Copy out the material word for word, starting at the line that contains "Click the reply speech bubble icon" and ending with the last line of the material. Leave out the pictures.

— START Records for processing —

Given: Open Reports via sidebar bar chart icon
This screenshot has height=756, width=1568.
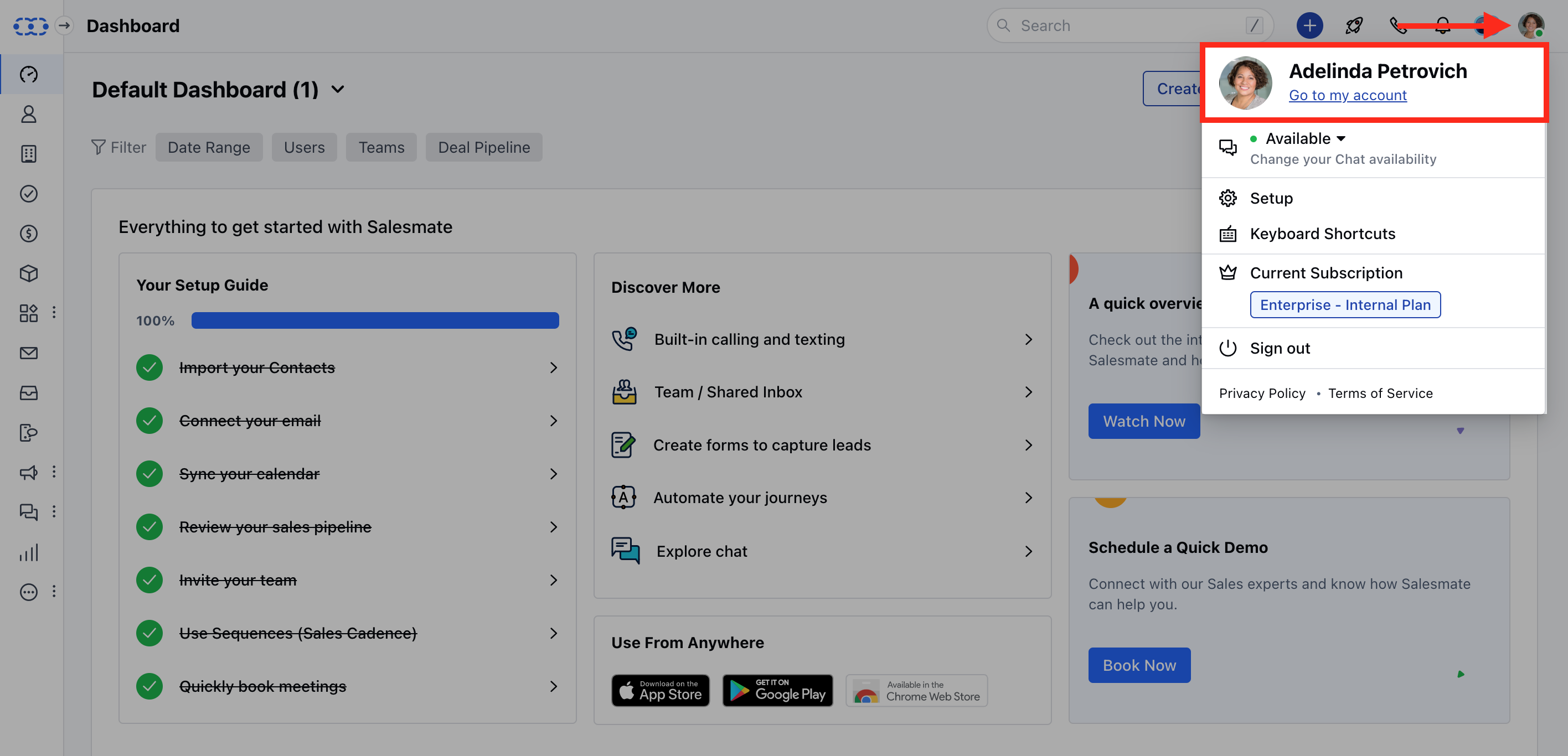Looking at the screenshot, I should click(x=29, y=552).
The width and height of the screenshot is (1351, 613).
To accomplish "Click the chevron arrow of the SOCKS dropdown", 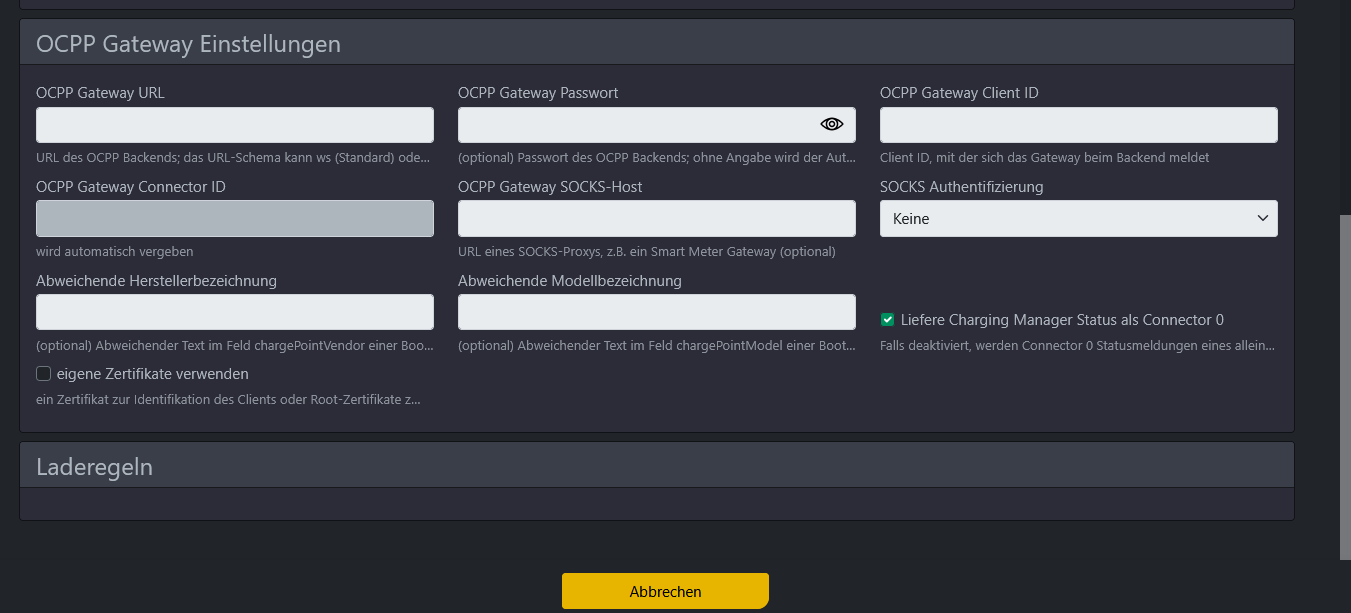I will (x=1262, y=218).
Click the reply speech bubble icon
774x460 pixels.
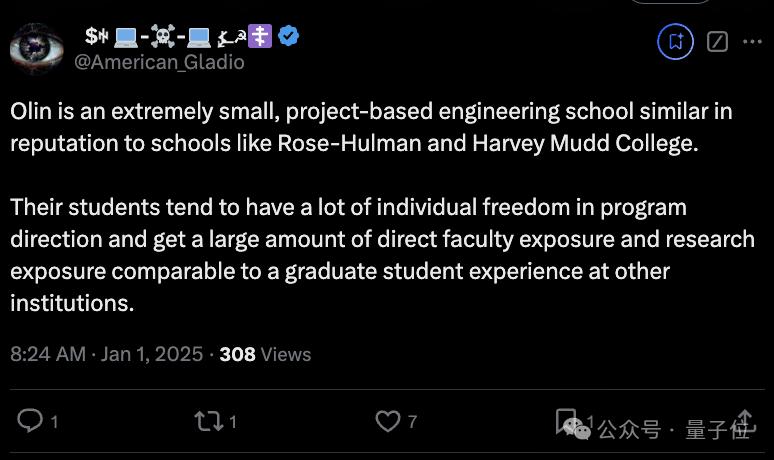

— END Records for processing —

## Completed task
Click the reply speech bubble icon
774x460 pixels.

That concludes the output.